Speaker
Description
We present an ab-initio study performed by means of Density Functional Theory (DFT), group-subgroup symmetry analysis and lattice dynamics to direct the design of Ruddelstein-Popper (RP) perovskite systems with novel properties and therefore aid experimental synthesis. From this study it is possible to obtain information regarding the structural properties and local landscapes, such as octahedra rotations, tilts and distortions which occur during a structural phase transition, and that will aid and complement the interpretation of analysis performed through Perturbed Angular Correlation (PAC) radioactive nuclear techniques.
More specifically we focus our study on the Sr3Hf2O7 system characterized by a high-temperature I4/mmm (S.G. 139) centrosymmetric structure and a ground-state Cmc21 (S. G. 36) ferroelectric system. We have probed potential candidates that may form the pathway transition through the I4/mmm ⇒ Cmc21 the structural phase transitions, and which were obtained through group-theoretical analysis, namely Fmm2 (S.G. 42), Cmca (S.G. 64) and Cmcm (S.G. 63).

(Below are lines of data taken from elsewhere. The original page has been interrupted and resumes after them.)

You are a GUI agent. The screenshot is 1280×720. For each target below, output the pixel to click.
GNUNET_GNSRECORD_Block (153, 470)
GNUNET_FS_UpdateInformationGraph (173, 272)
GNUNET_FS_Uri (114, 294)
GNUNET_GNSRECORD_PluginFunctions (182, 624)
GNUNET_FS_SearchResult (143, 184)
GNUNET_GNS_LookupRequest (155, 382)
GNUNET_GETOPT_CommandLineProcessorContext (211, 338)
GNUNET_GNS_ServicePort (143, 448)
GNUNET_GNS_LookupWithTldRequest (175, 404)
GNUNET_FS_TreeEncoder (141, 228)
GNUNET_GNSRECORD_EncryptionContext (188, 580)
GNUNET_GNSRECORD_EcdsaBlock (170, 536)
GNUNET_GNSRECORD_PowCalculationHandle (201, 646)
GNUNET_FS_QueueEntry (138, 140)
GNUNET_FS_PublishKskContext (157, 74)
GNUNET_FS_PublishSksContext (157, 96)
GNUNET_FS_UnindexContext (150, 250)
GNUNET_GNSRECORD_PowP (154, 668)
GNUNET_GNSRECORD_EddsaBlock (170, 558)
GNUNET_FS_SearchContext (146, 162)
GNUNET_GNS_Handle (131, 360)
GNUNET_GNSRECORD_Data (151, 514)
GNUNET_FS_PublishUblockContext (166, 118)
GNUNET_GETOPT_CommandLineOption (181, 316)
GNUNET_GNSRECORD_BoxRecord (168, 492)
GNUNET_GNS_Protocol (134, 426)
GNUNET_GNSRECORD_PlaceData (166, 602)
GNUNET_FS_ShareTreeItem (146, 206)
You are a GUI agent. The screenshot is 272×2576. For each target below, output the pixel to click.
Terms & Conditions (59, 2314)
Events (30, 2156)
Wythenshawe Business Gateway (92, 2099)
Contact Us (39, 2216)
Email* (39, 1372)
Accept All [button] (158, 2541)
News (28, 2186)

These phases were then analyzed to probe the electronic properties (band gap widths and partial density of states; PDoS), electric field gradients and dynamical stabilities through lattice dynamics. We found that the band gaps increase has the symmetry of the systems decrease, with the ground-state structure presenting the largest gap width (~5.95 eV). By probing the PDoS we observe a direct relation regarding the tilts and rotations of the O perovskite cages as the transition occurs; these show large variations mostly for the O p-states which contribute mostly to the valence band maximum and consistent with the distortions from the high-symmetry to the low-symmetry phases. Moreover we also show that the asymmetry parameter, η, of the electric field gradients tend to vary as the transition occurs, namely these increase through the transition pathway, with Cmc21 evidencing largest values of the order of 0.704, 0.704 and 0.944 for the Hf, Sr1 and Sr2 sites, respectively.